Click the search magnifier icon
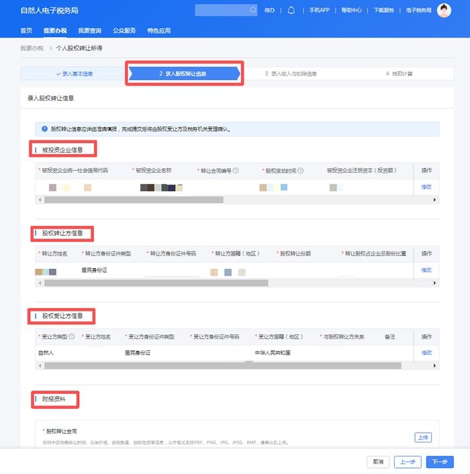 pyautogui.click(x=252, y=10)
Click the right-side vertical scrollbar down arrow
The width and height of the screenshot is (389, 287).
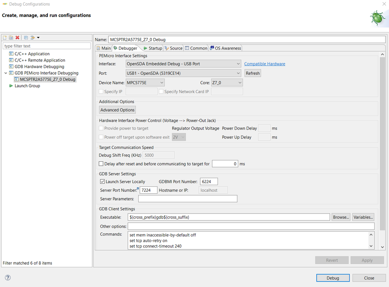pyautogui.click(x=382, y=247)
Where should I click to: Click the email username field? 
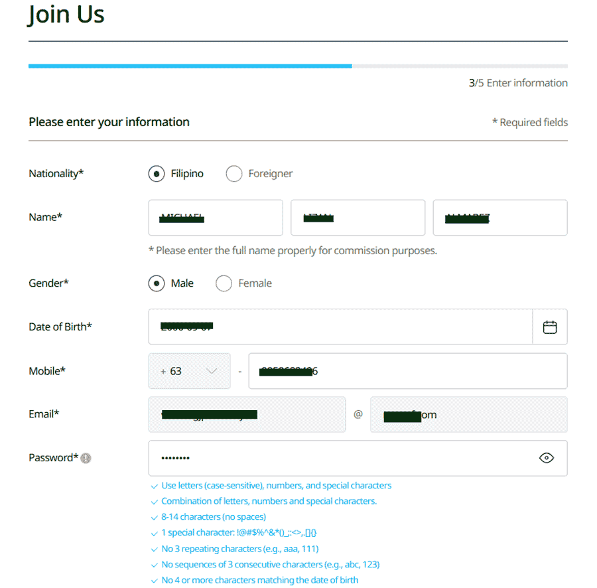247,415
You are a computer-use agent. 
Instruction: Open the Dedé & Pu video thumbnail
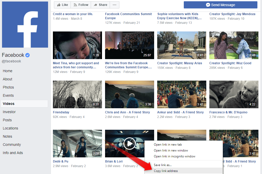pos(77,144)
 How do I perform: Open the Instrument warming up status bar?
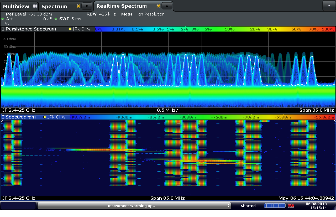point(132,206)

════════

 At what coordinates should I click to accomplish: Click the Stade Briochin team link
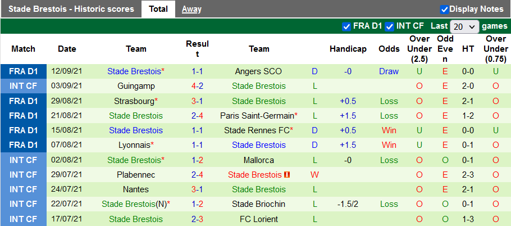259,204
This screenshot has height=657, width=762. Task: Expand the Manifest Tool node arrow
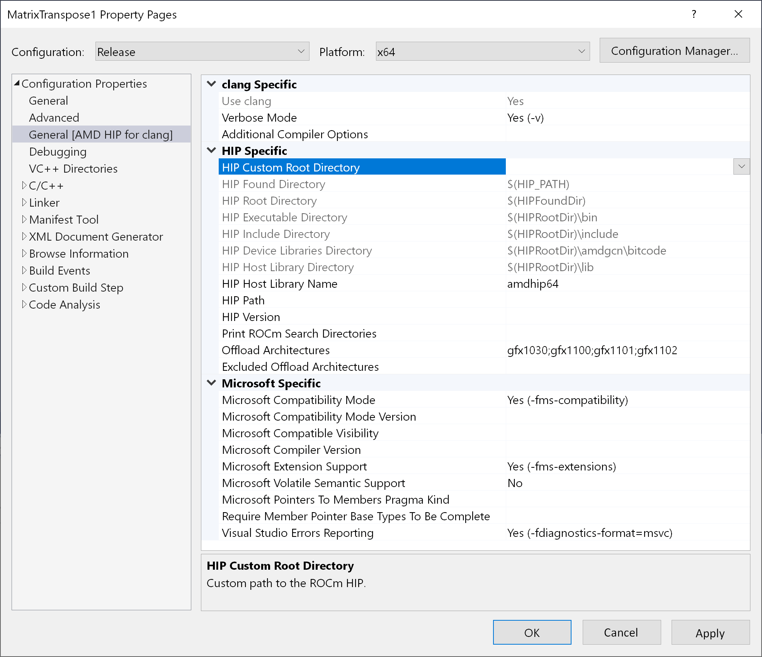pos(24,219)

════════

## GIVEN TASK
Copy out the part of the data that opens with the line containing "At what coordinates" and closes with the line containing "pos(24,219)", including both of those lines. Omit the pictures.

## FULL RESPONSE
 At what coordinates should I click to accomplish: Click the Stade Briochin team link
259,204
This screenshot has height=657, width=762. Task: Expand the Manifest Tool node arrow
pos(24,219)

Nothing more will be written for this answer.